TASK MATERIAL:
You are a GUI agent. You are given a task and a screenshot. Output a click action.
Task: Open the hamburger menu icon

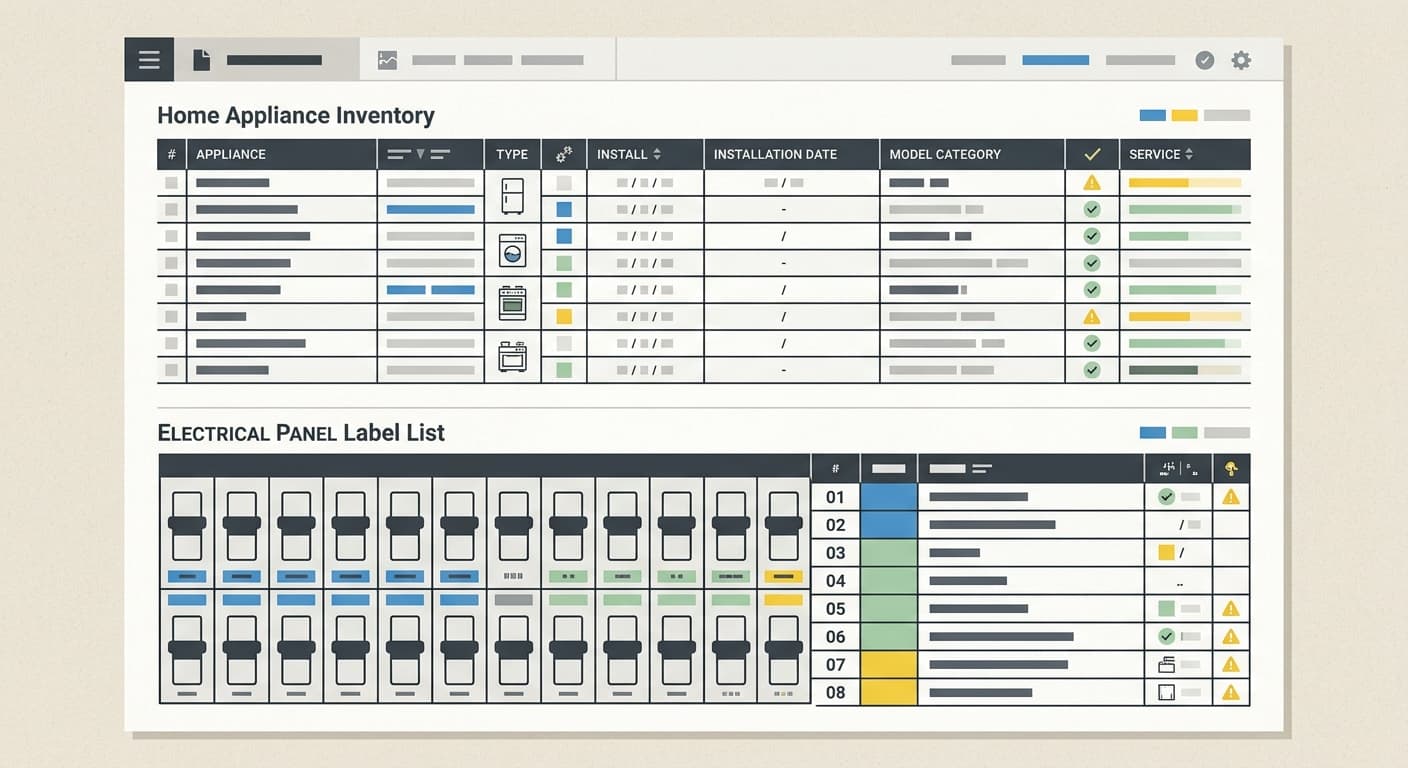pos(149,60)
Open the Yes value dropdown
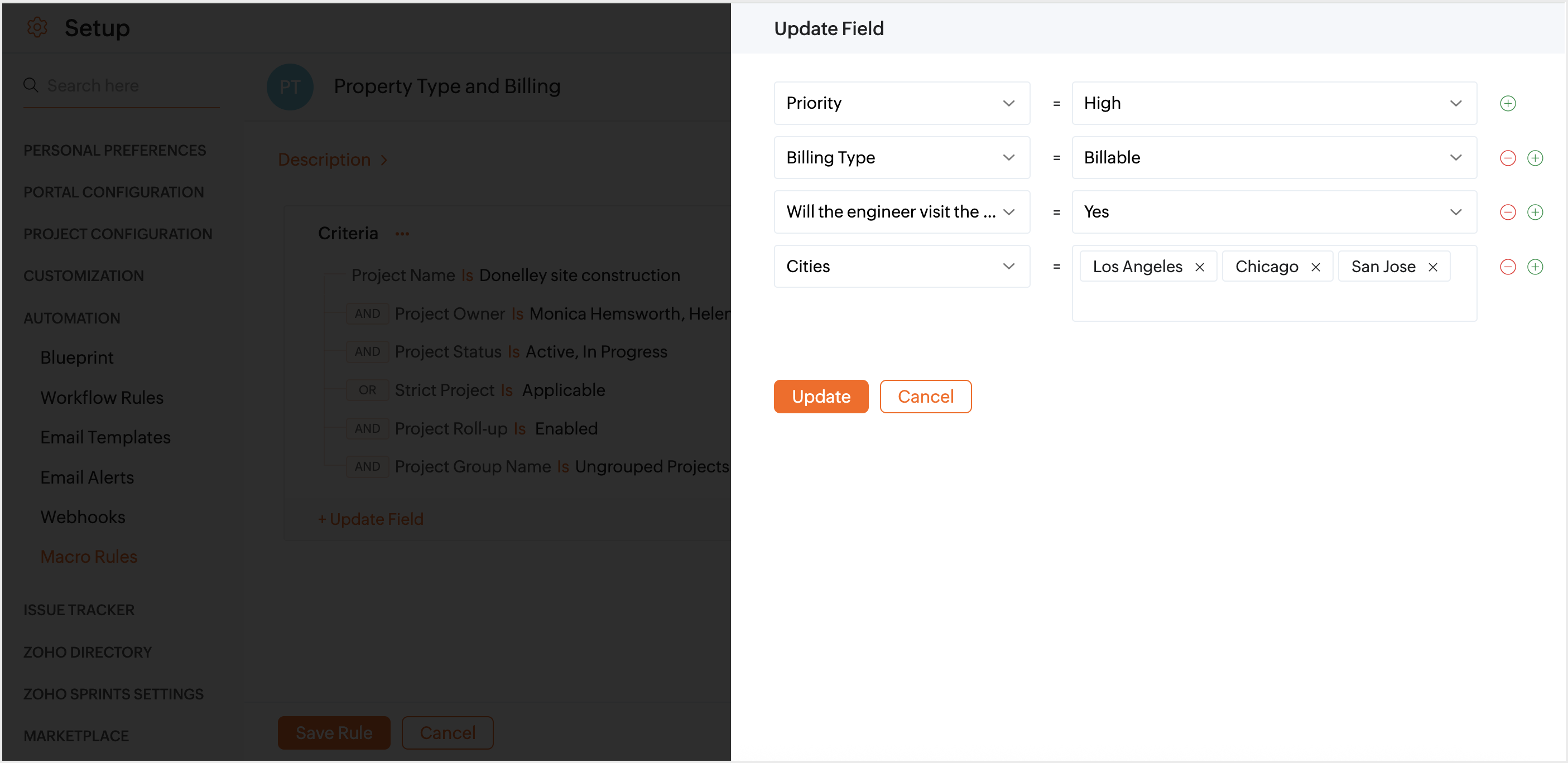The image size is (1568, 763). pyautogui.click(x=1273, y=212)

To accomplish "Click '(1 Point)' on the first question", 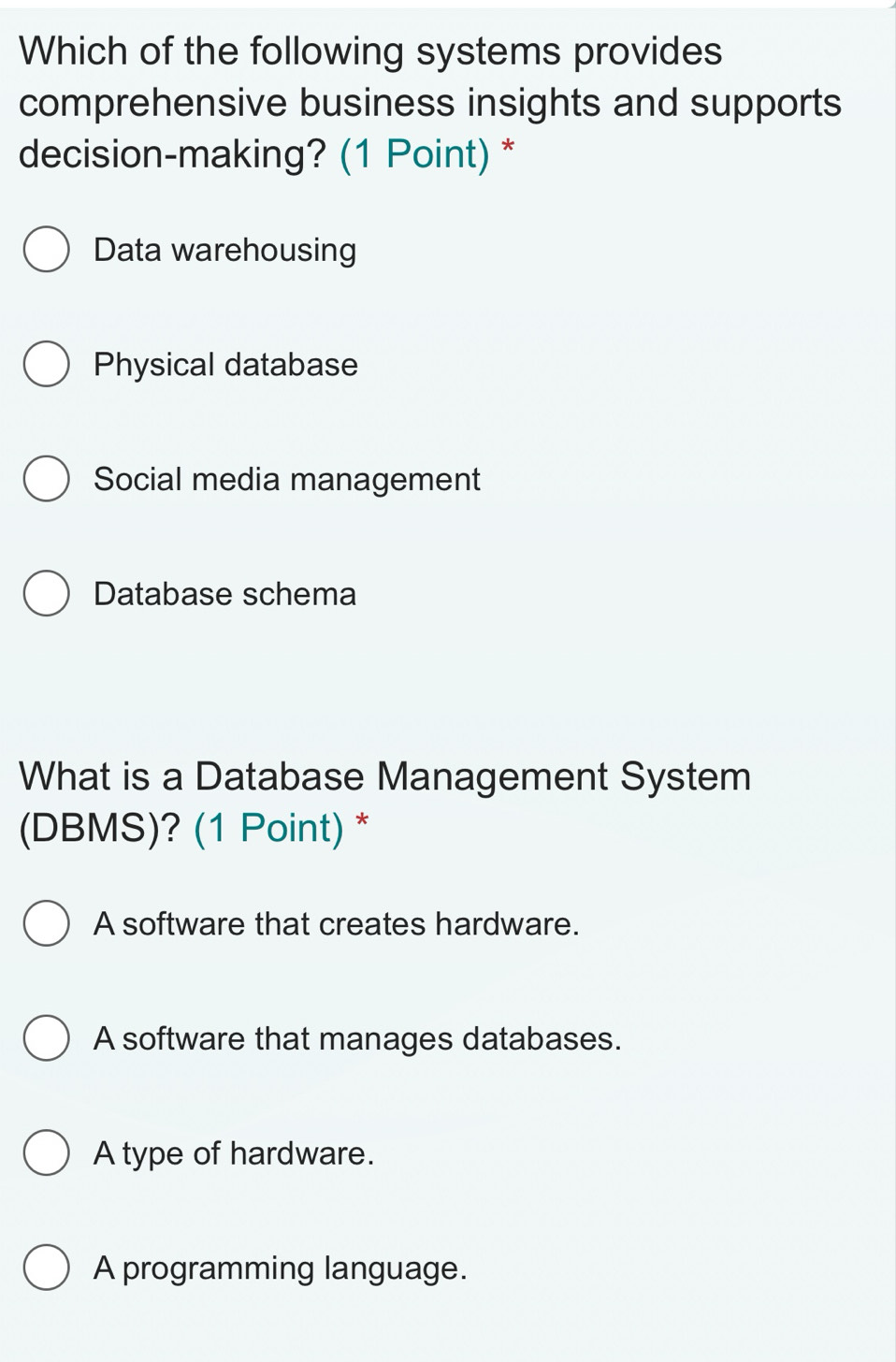I will tap(417, 152).
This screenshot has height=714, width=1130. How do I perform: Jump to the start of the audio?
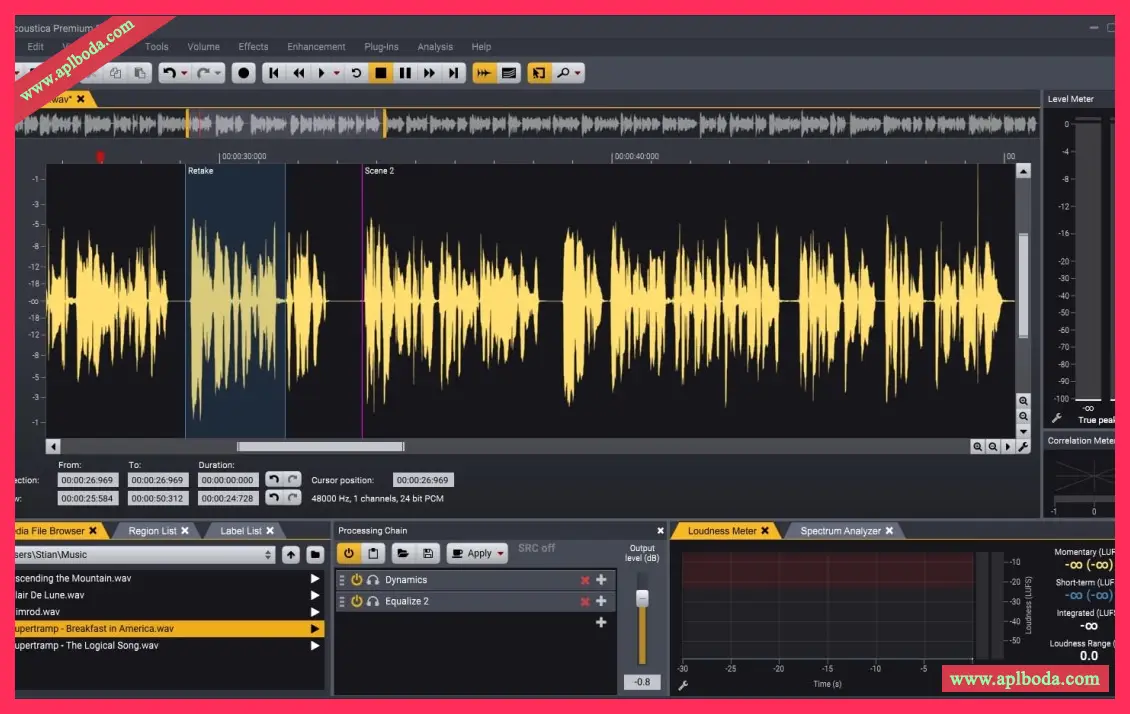click(274, 73)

AIM:
Rewrite the entries above from the line containing "This screenshot has" through the last entry, changing "audio" to "video" and keeping everything else the same. Give only those lines, and leave out the pictures.

RESPONSE TO THE TASK:
This screenshot has height=714, width=1130. How do I perform: Jump to the start of the video?
click(274, 73)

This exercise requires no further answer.